Just taking care of Calvin can wear Deborah out. “When she says she’s tired, it’s like a cry for help,” Reginald says. “She’s thinking, ‘I’m tired of hurting. I’m tired of not getting to be with my son all the time. I’m gonna die anyway, so what the hell? I’m gonna give up.’ That’s when depression kicks in.”

And that’s when Reginald will do something like cook a meal Deborah loves to bribe her into taking her pills. “You gotta go to extremes sometimes,” he says. “You gotta dig deep and find things like pillow fights, special meals. If you really wanna live bad enough, you’ll do whatever you need to do.”

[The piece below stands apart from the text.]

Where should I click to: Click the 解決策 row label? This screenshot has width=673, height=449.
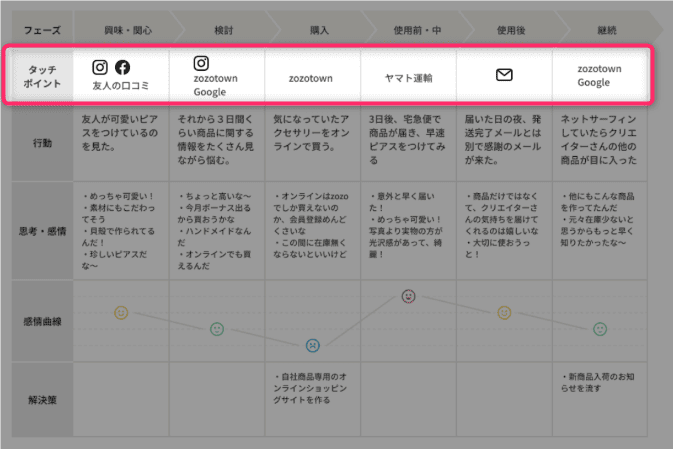[42, 399]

Annia Ciezadlo has written on New York City neighborhoods for City Limits, Newsday and The New York Observer.


CLOSING THE GAP

There’s no quick, easy way to bridge the divide between America’s two worlds of HIV, but here are four places to start:

1. HELP PASS ETHA The Early Treatment for HIV/AIDS Act would let states offer Medicaid to folks before they are disabled by AIDS. This could cut HIV deaths among the Medicaid set in half. Visit www.taepusa.org for more action points. And keep fighting to save ADAP (www.atdn.org) while you’re at it!

2. SACK STIGMA It makes people delay HIV testing or travel miles from home for treatment in secret. New York AIDS Coalition’s Joe Pressley calls for prevention and education campaigns within the communities they’re meant to reach: “If we move away from that, we drag the epidemic further underground.”

3. GROW THE GRASSROOTS Stigma-busting groups are “struggling to stay alive,” says the National Minority AIDS Council’s Carole Bernard. Click “Public Policy” at www.nmac.org and read the letter in which more than 150 such agencies asked President Bush to stop defunding and bullying them. Write one ASO a check if you can. Better yet, lend your time or expertise.

4. REACH ACROSS THE GULF If life with HIV is treating you well, share your survival with someone who needs it. HIV newbies: Read Randy Shilts’ And the Band Played On to learn what your forbears went through. Veterans: Meet the epidemic’s new faces at www.blackaids.org. Everybody: Hear a new story. Challenge your comfort zone. Leave your neighborhood.